Juan de Quintana (c.1482-1534) was an imperial theologian and Confessor to the Habsburg emperor Charles V.

==First years==
Though it is unclear if he was born in Vic (Catalonia) or Sariñena (Huesca), Juan de Quintana was the son of Pedro de Quintana alias Navarro, a merchant who descended from the Quintanas, a family of butchers from the town of Vic, in the Principality of Catalonia. This family had apparently taken the name from a square called La Quintana, where butchers used to work in the same town.
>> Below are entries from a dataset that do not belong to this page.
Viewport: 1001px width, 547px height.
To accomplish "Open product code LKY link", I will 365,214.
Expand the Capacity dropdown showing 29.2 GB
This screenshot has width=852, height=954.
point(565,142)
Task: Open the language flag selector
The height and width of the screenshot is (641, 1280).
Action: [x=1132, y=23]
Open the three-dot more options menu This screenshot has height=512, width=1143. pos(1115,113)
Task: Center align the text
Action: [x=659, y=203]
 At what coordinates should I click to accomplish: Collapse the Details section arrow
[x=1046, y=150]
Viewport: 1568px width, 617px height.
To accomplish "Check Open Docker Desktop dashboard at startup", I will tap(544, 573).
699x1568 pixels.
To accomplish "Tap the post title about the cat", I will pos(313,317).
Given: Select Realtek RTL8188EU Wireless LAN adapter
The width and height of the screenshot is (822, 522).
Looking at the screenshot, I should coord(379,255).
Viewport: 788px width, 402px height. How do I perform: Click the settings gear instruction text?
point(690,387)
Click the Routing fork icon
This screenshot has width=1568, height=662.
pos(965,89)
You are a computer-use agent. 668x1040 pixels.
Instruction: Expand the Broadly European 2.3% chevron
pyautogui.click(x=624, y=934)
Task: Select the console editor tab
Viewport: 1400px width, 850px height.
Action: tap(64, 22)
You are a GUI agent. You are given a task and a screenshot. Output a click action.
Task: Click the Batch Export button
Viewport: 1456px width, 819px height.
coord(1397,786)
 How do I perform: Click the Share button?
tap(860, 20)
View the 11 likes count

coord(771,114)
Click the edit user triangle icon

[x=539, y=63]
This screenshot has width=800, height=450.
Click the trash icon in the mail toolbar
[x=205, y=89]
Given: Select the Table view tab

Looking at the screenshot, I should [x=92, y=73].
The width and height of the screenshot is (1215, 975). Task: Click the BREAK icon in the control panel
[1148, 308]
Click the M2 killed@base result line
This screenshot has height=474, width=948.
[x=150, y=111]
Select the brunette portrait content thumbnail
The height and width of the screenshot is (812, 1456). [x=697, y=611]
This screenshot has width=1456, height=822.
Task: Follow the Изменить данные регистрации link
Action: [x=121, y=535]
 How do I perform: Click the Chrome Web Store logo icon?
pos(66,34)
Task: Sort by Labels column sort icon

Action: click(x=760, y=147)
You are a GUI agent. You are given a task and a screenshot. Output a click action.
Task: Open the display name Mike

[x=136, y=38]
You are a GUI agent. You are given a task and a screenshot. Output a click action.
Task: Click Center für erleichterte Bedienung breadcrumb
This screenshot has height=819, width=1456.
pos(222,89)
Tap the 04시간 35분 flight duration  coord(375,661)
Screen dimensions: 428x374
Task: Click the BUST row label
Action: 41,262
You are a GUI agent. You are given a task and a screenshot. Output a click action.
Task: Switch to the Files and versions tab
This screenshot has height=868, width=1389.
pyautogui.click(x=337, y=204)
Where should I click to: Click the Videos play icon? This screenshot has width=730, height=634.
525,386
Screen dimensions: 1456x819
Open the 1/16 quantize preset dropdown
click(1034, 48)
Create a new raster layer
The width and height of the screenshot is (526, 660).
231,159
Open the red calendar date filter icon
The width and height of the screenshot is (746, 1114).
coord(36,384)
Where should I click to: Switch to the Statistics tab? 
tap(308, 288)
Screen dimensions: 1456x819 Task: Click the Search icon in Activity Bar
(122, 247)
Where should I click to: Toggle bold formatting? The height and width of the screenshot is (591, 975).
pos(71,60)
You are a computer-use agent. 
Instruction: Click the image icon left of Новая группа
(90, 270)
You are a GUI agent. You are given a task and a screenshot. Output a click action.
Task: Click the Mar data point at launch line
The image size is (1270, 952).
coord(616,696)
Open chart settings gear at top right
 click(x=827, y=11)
Pedro Quintana moved to the village of Sariñena in the last quarter of the 15th century, and Juan had at least two brothers, Sebastián and Pedro Quintana.

==Education and first royal assignments==
By 1495, Juan Quintana was already a student, most likely in the Studium Generale of Arts in Zaragoza, and he later continued his education at the Sorbonne. During his studies in Paris, Juan Quintana interceded in favour of Llulism, along with professors Antonio and Luis Coronel. He later obtained his doctorate in Theology at this university in May 1520. At some point afterwards, and before 1522, Quintana became the Chaplain in King Charles V's retinue, and he started participating as a theologian in special royal assignments, such as the trials against the Protestant Probst and Grapheus. Quintana kept traveling with the royal retinue, and during the 1530s he kept being assigned to take part in additional royal religious decisions, clearly aimed at containing (and also repressing) theological ideas that would not be in agreement with the Catholic faith, which King Charles wanted to be preeminent: in 1525 he participated in the Edict against the Alumbrados, in 1526 in the Edict against the moriscos from Granada, and in 1527 was one of the experts who attended the Conference of Valladolid, in order to judge Erasmus's theological ideas.

==Contact with Michael Servetus==
Some authors think that Dr. Juan de Quintana was an Erasmian, but others think otherwise, especially due to how extensively Quintana attacked Erasmus and his ideas during the Conference of Valladolid, saying that his ideas were false, heretical, deceiving, erroneous, or incredibly dangerous. One of the reasons for some authors to consider him a follower of Erasmus was that the famous polymath Michael Servetus claimed that he had been working in the service of Juan de Quintana, and as Servetus was an Erasmian, it was taken for granted that he learned those ideas from the royal chaplain, while they were in the royal retinue, in which there were some Erasmians. It seems clear that Quintana knew Servetus's family in Villanueva de Sigena, for his family was a neighbour of the Conesas, the maternal family. And it also seems Quintana could have known the young Servetus while he was studying in the Latin Grammar Studium of Sariñena around 1520, whose head was mosén Domingo Manobel. But it also seems that Servetus— whose name was not known in the royal retinue— learned Erasmus's ideas from the Studium Generale of Arts in Zaragoza, in which several of Erasmus's works were read to the students, and in which Servetus had been living from 1520 to 1527, first as a student and then as one of the four "Masters of Arts" (professors of Arts), while Quintana was traveling with the retinue.

==Last years==
In 1530, shortly after Pope Clement VII crowned Charles V in Bologna, Dr. Juan de Quintana became the Emperor's Confessor and participated in the Diet of Augsburg, where he met and discussed theological issues with Philip Melanchthon. In 1532, from Regensburg, the emperor appointed him Abbot of Montearagon (with an income of 64,000 sueldos jaqueses), which his nephews from Vic took possession of. Juan de Quintana was also named Lord of the village of Sipán (Huesca), and came back to Spain with the emperor in 1533, for the celebration of the Corts of Monzón. He then visited the Castle of Montearagón, where he made several appointments. He remained with the imperial court until his death in Segovia at the end of 1534.